-- start of INFORMATION SUPPLIED --

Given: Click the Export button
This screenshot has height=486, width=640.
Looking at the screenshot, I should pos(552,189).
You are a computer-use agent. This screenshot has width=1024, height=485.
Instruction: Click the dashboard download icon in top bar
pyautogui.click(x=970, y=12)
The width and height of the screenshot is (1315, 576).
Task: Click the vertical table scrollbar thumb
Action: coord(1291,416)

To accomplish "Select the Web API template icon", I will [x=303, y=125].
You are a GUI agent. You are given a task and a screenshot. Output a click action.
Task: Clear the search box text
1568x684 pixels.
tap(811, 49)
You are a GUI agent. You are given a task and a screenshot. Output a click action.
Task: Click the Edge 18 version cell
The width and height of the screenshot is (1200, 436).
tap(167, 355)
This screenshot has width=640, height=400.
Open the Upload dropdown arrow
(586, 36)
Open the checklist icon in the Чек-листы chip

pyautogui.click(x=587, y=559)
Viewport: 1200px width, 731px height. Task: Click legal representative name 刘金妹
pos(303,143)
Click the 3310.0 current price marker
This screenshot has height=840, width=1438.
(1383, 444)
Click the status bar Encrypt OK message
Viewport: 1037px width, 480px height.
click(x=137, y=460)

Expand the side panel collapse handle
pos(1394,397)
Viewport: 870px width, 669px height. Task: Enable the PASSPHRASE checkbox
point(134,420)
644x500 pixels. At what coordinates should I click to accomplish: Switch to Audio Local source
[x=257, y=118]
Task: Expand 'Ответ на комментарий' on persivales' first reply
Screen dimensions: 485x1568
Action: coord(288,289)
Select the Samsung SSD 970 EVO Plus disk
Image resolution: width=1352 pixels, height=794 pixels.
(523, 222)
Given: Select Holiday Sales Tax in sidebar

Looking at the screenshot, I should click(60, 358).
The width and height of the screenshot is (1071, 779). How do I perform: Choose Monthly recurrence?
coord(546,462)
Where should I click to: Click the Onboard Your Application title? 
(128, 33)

-- end of INFORMATION SUPPLIED --

- _EXERCISE BRIEF_: From the listing, select every line that contains the string "width". Case counts.

- _THE COMPLETED TASK_:
This screenshot has height=486, width=640.
You are a computer-use agent. This screenshot has width=1024, height=485.
The width and height of the screenshot is (1315, 576).
The width and height of the screenshot is (1200, 436).
This screenshot has width=640, height=400.
Viewport: 1200px width, 731px height. Task: Click legal representative name 刘金妹
This screenshot has height=840, width=1438.
Viewport: 1037px width, 480px height.
Viewport: 870px width, 669px height. Task: Enable the PASSPHRASE checkbox
Image resolution: width=1352 pixels, height=794 pixels.
The width and height of the screenshot is (1071, 779). How do I perform: Choose Monthly recurrence?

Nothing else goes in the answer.